Passage given:
In many situations, the provision of regional infrastructure can act as a catalyst for the generation of local agglomeration economies, because infrastructure can be regarded as a local non-traded input (Marshall 1920). Despite considerable concern by the government, regional disparities remain a persistent and troubling feature of Bangladesh’s economy. A very close association exists in Bangladesh between regional utility infrastructure endowment and broad levels of socio-economic development. Distribution of the utility infrastructure development is not even all over the country. In all the cases (drinking water supply, sanitation, electricity, and roads and highways) it is found that most of the north-western, northern, coastal and the hilly districts are less developed and have some drawbacks in developing utility infrastructure. But the districts surrounding the capital are in better status in relation to the utility infrastructure development (Haq & Said, 2009). Bangladesh needs to embark in infrastructure development for its economic development and stability of its economy. Utility infrastructure has a key role to play in providing best value, innovation and continuity through all development stages of our economy. Electricity and roads and highways have the highest importance in this regard. Understanding this, government has given emphasis on these two. Presently Bangladesh has the capacity of producing 8625 MW and government has a target to produce 14084 Megawatt in 2016 whereas the demand of that time will be 11405 MW (GoB, 2012). Same source mentions about 21272 km roads and highways in 2012 whereas the number was 20799 km in 2001. Bangladesh government has given emphasize on social infrastructure development allocating 23.17 % of the total budget of 2013-2014 fiscal year. 8.66 % and 5.1% of the allocation are given in communication infrastructure and power sector respectively. In the budget of 2013-2014 Fiscal Year, the power and energy sector has been given the highest priority. Still all these are appeared to be not enough for alleviating the disparity in infrastructure development in Bangladesh.

OBJECTIVES
The objective of the present study is to find out the intensity of disparity in selected utility infrastructure; viz., drinking water supply, sanitation, electricity and roads and highways in general. And to find out the black hole of the development states of the country’s infrastructures in particular.

Stated exercise 1:
In the passage on Bangladesh's infrastructure, which groups of districts are described as less developed in utility infrastructure?
Stated exercise 2:
Answer from the passage on Bangladesh's infrastructure:
(a) How many megawatts can Bangladesh produce at present?
(b) How many kilometers of roads and highways were there in 2001?
(c) What share of the total 2013-2014 budget went to social infrastructure?

Dataset section:
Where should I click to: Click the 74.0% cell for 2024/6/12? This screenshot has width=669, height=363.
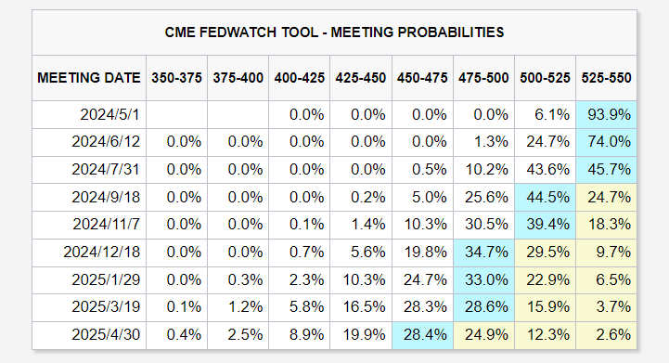click(606, 142)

Written solution 1:
North-western, northern, coastal, and hilly districts.

Written solution 2:
(a) 8625 MW
(b) 20799 km
(c) 23.17%